* TASKS TO PERFORM:
(a) List each thing that, according to the passage on avoidant attachment, the shadow drives a person to desire.
(b) Write out the stretch of the passage on avoidant attachment from "Growth can look" through "threatened by closeness.".

This kind of self-inquiry is not easy. But it is where real change begins.
Growth for the Avoidant Partner
Healing avoidant attachment does not mean becoming someone else. It means expanding your ability to stay present.
Growth can look like:
- Remaining in conversation when discomfort rises – communicating with courage and openness.
- Naming fear rather than disappearing
- Learning to regulate emotional intensity instead of shutting down
- Acknowledging the impact your silence has on others
- Allowing connection without feeling that you must surrender your autonomy
Security in relationships does not mean losing yourself. It means being able to remain connected without feeling threatened by closeness.

You Are Not the Villain
Avoidant partners are often described as emotionally unavailable, cold, or uncaring. This is rarely the full truth. Avoidance is often a protection strategy learned long ago, often in childhood. It may have helped you survive environments where vulnerability felt unsafe where:
- you may have been judged for not having lived up to parental or societal expectations
- your achievements and interests may have been dismissed, mocked, or rejected
- you might have been belittled for disobeying parents or significant adults in your life
- you might have been punished for standing up for yourself;
- you might have been bulldozed into submission to someone else’s will over your own
- your need for approval, closeness, recognition, and love might have been left unmet
The protection strategy you adopted to feel safe and hold on to some form of control in response to these situations was to become detached, create distance, hold back, suppress your desires and needs, self-isolate, refrain from communicating, steer clear of people supposed to be ‘close’ to you, and adopt a stoic facade – keeping your emotions from showing.
All the while, your wounded inner self was busy building walls to keep from feeling unsafe, humiliated, powerless, small – your Shadow was forming and taking shape with each incident. Your mind was filing away information for the future that would guide your responses, beliefs, behaviours and decisions.
This narrative deserves compassion. However, the same strategy that once protected you may now limit the depth of connection you desire. Your shadow lives in your subconscious mind. It drives you to desire:
- connection without accountability
- closeness without vulnerability
- depth without reciprocation
- love without commitment
Knowing and acknowledging this is the first step towards growth. Growth is possible only when awareness replaces automatic reaction and motivates you to break the patterns that once served you, but now prevent you from forming deep, meaningful, lasting, rewarding connections.
If You Recognise Yourself as the One Who Ran
You are not a villain; you are not unkind, cruel, or uncaring. You are patterned. Patterns can be understood. They can be reshaped.

* DATA:
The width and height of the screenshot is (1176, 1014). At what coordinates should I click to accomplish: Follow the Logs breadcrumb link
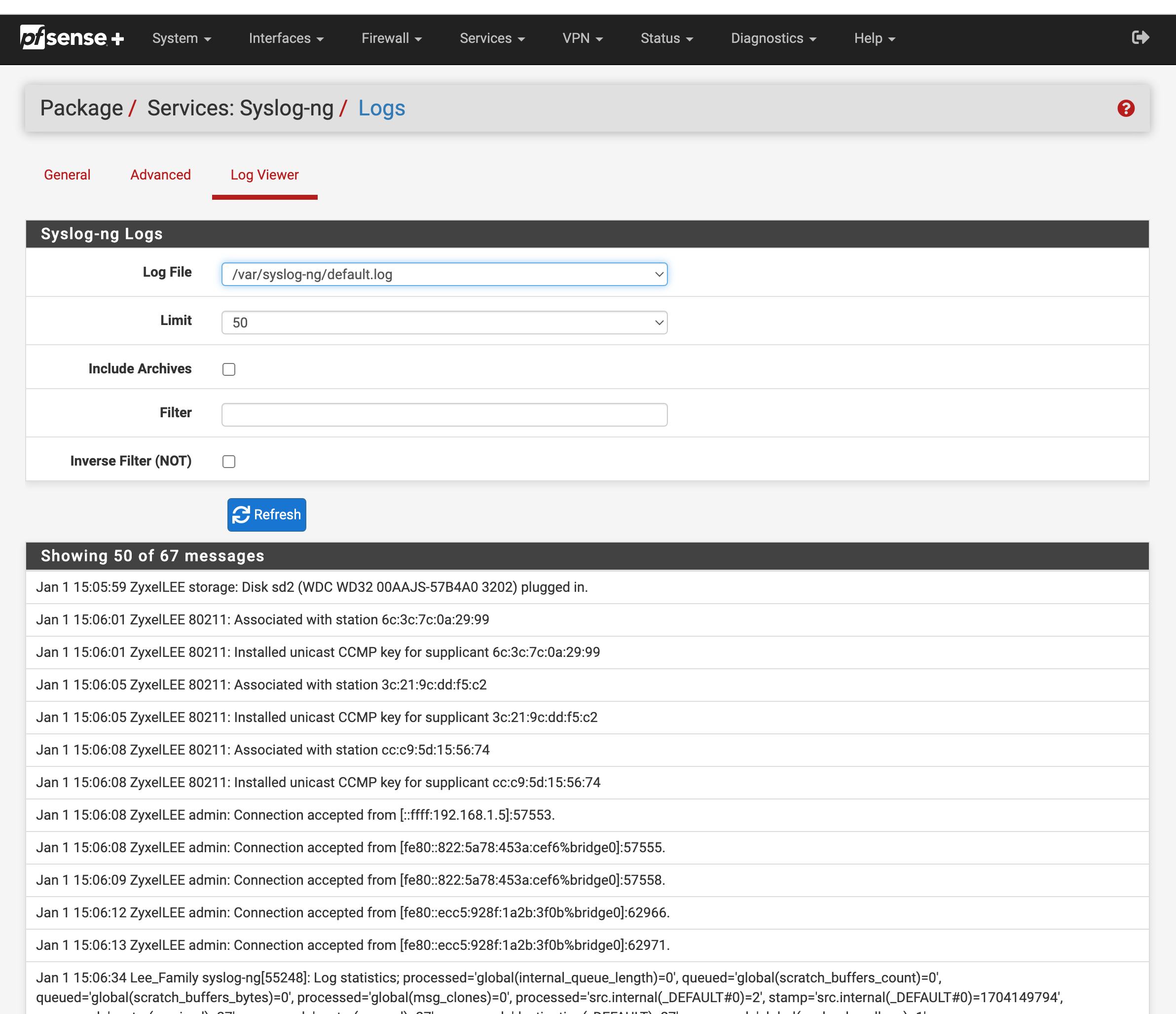coord(381,109)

* TASK-BY-TASK OUTPUTS:
(a)
- connection without accountability
- closeness without vulnerability
- depth without reciprocation
- love without commitment

(b)
Growth can look like:
- Remaining in conversation when discomfort rises – communicating with courage and openness.
- Naming fear rather than disappearing
- Learning to regulate emotional intensity instead of shutting down
- Acknowledging the impact your silence has on others
- Allowing connection without feeling that you must surrender your autonomy
Security in relationships does not mean losing yourself. It means being able to remain connected without feeling threatened by closeness.